Als Beispiel seien hier die Dimensionen der Windkraftanlage Delta 4000 TCS 1645 von der Firma Nordex genannt: Dieses Windkraftwerk erreicht eine Gesamthöhe von 239 m und damit fast die Höhe des Messeturms in Frankfurt (256,5 m). Die Nabenhöhe (Höhe des Turms) beträgt 164 Meter, der Rotordurchmesser misst 149 Meter und überstreicht die Fläche von zweieinhalb Fußballfeldern. Zum Vergleich: Die Spannweite des A380 – dem derzeit größten Passagier­flugzeug der Welt – beträgt 79,75 m.


Aus diesem Anlass hat Andrea Rahn-Farr, Stadtverordnete sowie Vorstandsmitglied des FDP-Ortsverbands Büdingen, bei den Mitgliedern der Arbeitsgruppe „Energy Reality“ nachgefragt, um Informationen zu den Hintergründen des geplanten „Windparks“ zusammenzutragen. Die Mitglieder der Arbeitsgruppe, Dr. Roland Aßmann, Dr. Horst Dr. Heidsieck, Hans-Werner Kiedrowski und Wolfgang Patzak, haben sich schon in der Vergangenheit mit dem Ausbau von Windkraft auseinandergesetzt  und bringen ihre Expertise in das nachfolgende Gespräch ein.

Rahn-Farr: Meine Herren, überall liest und hört man, dass die Windkraft auch in Hessen beschleunigt ausgebaut werden soll, damit Deutschland seine Reduktionsziele bei der CO2-Minderung erreichen kann. Wenn das so ist, dann ist doch die geplante Installation von zahlreichen WKAs im Büdinger Wald eine gute Sache, oder?

Patzak: Auch die FDP hat sich zum Klimaabkommen von Paris bekannt – von daher ist die Reduzierung von CO2 auch für uns eine erstrebenswerte Aufgabe. Wir haben aber große Zweifel, dass der forcierte Ausbau von Windkraft für eine Industrienation wie Deutschland der richtige Weg ist.

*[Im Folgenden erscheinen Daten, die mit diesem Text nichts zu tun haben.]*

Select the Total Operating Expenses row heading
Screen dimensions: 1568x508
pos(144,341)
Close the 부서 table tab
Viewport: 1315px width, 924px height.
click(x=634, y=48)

Rahn-Farr: Was spricht denn gegen die Stromerzeugung durch Wind?

Dr. Aßmann: Nennt man die Argumente, die für Windenergie sprechen, ist man schneller fertig. Eigentlich spricht nur der Ausspruch „Der Wind sendet keine Rechnung“ dafür. Doch selbst das ist zu hinterfragen, seit Harvard-Forscher in einer umfangreichen Studie auf die negativen klimatischen Folgen der Windenergie hingewiesen haben. Hinzu kommen noch Schäden an Flora und Fauna, insbesondere wenn die Windräder im Wald aufgestellt werden, zerstörte Natur­land­schaften sowie – oftmals vergessen – genervte und gesundheitlich beeinträchtigte Anwohner.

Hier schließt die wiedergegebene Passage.